I don't really have time to do a breakdown of the whole paper and all my questions/concerns. What I'll just point out is the inconsistency in how the data is presented across all the figures, without much logical justification for why the groups should be broken down one way or another. Sometimes it's stratified by timepoint, sometimes it's by "low-medium-high" groups for another measurement (zonulin or BAFF), sometimes its "mild vs. severe LC". For some reason they've done half the measurements including pre-pandemic controls and half without. They report having stool samples available for the pre-pandemic controls for the fecal transfer experiment but only show data from the mild and severe LC groups.

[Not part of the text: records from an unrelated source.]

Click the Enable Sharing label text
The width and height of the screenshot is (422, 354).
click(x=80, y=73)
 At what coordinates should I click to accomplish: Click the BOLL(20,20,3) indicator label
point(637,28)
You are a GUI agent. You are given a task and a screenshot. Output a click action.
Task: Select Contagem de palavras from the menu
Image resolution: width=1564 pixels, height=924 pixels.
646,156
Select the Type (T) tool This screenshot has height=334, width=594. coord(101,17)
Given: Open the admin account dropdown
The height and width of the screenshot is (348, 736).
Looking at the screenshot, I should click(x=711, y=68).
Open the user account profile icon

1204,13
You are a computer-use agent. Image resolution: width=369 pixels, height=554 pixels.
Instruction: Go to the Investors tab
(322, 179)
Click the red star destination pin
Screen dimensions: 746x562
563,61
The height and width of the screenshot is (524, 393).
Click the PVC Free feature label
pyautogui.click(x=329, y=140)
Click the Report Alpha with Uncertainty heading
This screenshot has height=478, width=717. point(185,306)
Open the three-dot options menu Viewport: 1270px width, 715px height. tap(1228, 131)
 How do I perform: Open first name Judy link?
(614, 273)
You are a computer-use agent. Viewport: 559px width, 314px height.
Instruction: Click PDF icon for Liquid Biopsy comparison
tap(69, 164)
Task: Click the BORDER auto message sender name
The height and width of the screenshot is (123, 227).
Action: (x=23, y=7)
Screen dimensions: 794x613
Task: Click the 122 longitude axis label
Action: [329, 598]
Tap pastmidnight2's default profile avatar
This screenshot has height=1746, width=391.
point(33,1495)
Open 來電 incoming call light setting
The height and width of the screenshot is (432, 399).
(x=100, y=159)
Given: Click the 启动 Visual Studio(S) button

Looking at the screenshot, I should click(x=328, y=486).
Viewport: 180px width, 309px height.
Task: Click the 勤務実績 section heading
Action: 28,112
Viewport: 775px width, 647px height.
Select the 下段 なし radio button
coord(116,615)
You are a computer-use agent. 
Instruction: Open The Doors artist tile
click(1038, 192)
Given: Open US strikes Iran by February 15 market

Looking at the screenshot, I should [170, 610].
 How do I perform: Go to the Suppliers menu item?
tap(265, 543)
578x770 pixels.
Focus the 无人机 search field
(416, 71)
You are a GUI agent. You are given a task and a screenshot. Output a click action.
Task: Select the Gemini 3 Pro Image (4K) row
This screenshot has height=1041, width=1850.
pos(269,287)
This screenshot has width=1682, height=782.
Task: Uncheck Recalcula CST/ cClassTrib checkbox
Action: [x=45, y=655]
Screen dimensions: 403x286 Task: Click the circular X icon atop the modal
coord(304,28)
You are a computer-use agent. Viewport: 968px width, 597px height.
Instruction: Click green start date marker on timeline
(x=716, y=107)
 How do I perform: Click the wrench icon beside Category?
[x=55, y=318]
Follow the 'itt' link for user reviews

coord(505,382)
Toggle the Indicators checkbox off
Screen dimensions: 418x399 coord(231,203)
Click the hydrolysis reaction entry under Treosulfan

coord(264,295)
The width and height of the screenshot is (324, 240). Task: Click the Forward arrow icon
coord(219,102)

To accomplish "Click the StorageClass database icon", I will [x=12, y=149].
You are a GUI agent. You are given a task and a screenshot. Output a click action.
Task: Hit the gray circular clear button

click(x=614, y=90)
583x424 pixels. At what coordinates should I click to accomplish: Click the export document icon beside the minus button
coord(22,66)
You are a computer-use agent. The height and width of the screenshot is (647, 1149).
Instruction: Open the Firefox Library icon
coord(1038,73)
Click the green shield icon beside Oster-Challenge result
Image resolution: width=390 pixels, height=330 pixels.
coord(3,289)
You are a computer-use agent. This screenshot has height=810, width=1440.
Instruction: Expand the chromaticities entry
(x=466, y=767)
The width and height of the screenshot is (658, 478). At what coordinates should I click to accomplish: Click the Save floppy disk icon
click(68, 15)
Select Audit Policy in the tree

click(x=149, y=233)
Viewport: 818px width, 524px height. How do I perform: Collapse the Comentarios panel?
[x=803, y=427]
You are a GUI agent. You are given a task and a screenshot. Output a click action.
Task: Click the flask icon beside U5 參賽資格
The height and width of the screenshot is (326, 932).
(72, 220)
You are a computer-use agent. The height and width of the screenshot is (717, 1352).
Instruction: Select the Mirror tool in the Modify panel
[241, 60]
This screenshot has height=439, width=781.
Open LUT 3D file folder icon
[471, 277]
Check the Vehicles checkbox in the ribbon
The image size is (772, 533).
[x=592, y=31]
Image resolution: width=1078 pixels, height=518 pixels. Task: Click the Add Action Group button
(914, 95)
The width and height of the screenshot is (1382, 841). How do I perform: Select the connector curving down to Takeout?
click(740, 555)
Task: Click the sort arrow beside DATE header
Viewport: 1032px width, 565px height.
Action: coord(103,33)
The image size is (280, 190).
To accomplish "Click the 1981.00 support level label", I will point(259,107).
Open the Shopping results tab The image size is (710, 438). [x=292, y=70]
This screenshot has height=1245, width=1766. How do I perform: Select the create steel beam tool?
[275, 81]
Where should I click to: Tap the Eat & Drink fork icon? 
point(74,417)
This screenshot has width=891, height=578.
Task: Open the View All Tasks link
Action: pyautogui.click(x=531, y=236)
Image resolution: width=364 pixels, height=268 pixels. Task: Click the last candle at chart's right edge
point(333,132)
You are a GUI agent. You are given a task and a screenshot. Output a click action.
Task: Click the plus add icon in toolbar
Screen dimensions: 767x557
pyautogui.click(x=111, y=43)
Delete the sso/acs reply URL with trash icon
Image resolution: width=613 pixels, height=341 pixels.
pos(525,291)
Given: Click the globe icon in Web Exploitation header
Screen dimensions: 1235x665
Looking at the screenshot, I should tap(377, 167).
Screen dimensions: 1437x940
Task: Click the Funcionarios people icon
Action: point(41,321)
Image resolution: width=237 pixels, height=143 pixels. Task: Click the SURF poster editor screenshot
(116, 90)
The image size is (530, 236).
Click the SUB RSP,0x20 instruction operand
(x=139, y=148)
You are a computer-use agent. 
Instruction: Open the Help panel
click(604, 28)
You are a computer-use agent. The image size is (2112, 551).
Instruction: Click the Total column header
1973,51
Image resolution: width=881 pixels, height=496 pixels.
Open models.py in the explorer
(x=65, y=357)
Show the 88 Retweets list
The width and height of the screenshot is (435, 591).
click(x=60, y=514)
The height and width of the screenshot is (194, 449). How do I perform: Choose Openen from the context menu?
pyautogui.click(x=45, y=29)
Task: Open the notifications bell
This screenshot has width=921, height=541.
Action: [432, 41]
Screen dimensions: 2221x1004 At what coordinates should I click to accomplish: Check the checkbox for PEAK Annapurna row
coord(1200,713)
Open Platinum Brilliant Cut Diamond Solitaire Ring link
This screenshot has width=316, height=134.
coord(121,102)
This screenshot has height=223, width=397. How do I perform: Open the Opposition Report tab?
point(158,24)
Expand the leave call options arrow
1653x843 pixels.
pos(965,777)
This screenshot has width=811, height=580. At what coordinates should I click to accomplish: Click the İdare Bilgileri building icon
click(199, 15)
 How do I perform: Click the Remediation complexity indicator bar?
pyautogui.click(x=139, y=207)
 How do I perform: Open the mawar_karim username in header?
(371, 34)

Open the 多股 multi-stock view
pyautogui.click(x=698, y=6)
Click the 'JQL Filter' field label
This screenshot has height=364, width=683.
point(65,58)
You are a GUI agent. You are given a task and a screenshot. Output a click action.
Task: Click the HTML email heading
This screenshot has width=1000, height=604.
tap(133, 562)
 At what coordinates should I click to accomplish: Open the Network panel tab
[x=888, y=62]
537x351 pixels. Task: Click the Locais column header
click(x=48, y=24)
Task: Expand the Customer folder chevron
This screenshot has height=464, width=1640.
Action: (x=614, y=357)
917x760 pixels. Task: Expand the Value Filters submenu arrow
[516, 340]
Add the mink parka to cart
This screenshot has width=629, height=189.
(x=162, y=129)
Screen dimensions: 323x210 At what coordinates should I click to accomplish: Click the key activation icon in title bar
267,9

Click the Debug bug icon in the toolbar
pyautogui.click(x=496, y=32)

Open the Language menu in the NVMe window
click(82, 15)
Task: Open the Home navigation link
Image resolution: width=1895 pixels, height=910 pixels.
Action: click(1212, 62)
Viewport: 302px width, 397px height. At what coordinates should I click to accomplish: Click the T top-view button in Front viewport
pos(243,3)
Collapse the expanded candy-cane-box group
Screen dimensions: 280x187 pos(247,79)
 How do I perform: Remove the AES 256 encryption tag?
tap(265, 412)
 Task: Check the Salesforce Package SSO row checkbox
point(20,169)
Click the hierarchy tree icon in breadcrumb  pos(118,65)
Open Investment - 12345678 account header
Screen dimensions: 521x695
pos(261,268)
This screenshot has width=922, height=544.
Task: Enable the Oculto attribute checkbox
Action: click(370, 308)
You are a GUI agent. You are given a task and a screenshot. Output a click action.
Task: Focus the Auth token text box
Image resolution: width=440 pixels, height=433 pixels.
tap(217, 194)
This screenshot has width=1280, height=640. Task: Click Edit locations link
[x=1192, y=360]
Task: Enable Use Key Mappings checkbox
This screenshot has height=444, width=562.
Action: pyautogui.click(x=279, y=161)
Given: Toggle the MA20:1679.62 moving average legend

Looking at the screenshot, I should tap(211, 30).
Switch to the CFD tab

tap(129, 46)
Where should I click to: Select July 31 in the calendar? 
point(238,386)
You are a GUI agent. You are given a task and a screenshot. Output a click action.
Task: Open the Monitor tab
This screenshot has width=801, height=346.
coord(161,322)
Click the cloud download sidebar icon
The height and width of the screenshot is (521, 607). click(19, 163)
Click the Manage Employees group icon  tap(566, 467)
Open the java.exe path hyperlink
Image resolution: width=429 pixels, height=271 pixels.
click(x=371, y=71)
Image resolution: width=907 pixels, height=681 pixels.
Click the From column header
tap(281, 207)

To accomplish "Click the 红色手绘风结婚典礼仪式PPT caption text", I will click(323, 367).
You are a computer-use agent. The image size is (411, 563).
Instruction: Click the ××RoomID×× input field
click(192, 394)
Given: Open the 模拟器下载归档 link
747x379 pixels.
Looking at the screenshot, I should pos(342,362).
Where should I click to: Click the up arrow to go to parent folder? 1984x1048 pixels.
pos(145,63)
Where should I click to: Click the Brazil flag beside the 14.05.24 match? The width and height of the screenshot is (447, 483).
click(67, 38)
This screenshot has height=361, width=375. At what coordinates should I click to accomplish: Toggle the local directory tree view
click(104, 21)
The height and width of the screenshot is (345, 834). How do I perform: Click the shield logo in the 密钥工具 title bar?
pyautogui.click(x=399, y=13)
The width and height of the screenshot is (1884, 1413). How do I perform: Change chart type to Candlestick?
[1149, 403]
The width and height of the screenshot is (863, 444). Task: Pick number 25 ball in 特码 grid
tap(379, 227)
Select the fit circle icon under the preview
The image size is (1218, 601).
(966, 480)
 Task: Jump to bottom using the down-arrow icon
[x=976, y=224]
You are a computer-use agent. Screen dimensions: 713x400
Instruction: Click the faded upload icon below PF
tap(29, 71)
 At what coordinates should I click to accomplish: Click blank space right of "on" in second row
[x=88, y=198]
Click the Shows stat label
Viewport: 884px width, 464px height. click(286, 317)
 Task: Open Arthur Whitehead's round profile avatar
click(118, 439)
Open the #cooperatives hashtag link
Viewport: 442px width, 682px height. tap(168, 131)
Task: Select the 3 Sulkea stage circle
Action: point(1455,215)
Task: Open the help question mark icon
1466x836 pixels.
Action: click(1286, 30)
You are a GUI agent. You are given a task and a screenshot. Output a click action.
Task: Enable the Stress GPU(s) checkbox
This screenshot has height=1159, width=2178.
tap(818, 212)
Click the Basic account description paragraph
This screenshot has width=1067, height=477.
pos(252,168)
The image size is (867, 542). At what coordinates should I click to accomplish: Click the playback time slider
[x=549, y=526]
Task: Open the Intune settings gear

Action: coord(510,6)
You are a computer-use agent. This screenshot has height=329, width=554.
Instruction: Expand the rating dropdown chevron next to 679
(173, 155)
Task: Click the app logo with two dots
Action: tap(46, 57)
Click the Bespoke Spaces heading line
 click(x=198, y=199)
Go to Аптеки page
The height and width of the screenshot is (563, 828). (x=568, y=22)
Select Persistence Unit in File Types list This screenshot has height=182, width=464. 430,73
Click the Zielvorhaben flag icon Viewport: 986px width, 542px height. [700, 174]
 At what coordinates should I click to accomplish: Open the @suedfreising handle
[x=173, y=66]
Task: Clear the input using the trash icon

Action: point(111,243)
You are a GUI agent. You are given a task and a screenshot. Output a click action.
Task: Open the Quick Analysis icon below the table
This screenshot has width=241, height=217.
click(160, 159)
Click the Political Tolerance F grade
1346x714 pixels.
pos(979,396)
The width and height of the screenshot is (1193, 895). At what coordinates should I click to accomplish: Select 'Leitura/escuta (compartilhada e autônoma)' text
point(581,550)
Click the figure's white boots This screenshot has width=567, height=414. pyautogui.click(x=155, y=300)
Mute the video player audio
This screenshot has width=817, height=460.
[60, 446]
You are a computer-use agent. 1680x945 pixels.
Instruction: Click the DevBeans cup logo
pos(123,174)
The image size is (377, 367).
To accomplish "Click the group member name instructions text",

Their proof of "autoimmunity" is 1) LC samples have more positivity for specific ANAs in the blood and 2) that stool from severe LC induces different proportions of IG isotype-specific B cells than mild LC stool, which are also different in mice given a BAFF inhibitor compared to "isotype controls" (what??)

Maybe I'm just getting too cynical but it all makes me....a little hesitant to invest much more time in the paper. I'm sorry @Covidivici it seemed you were very excited about these results
No apologies necessary! On this one, I’ll freely admit I suffer from proximity bias. This is my clinic—literally down the street from my place. I’ve spoken with the senior researcher who was quite encouraged by their findings.

Could the discrepancies in terminology/categories be due to different researchers contributing different graphs/data to the final paper? No clue. Though I agree with you — coherence would have been far better.

Seeing as it’s under review, maybe your reservations will be addressed in a future revision. If so, we can revisit the findings. Big if.

I appreciate the input — always.
 
Could the discrepancies in terminology/categories be due to different researchers contributing different graphs/data to the final paper?
Perhaps but would be very unusual. I was one of 4 co-first authors on a big paper and we were constantly checking in with eachother to make sure things were consistent across the manuscript.

I’m trying to interpret the findings in good faith but I’ve seen it over and over again that when results are presented in a strange inconsistent way it’s because the first few ways of doing the analysis didnt yield anything paper-worthy.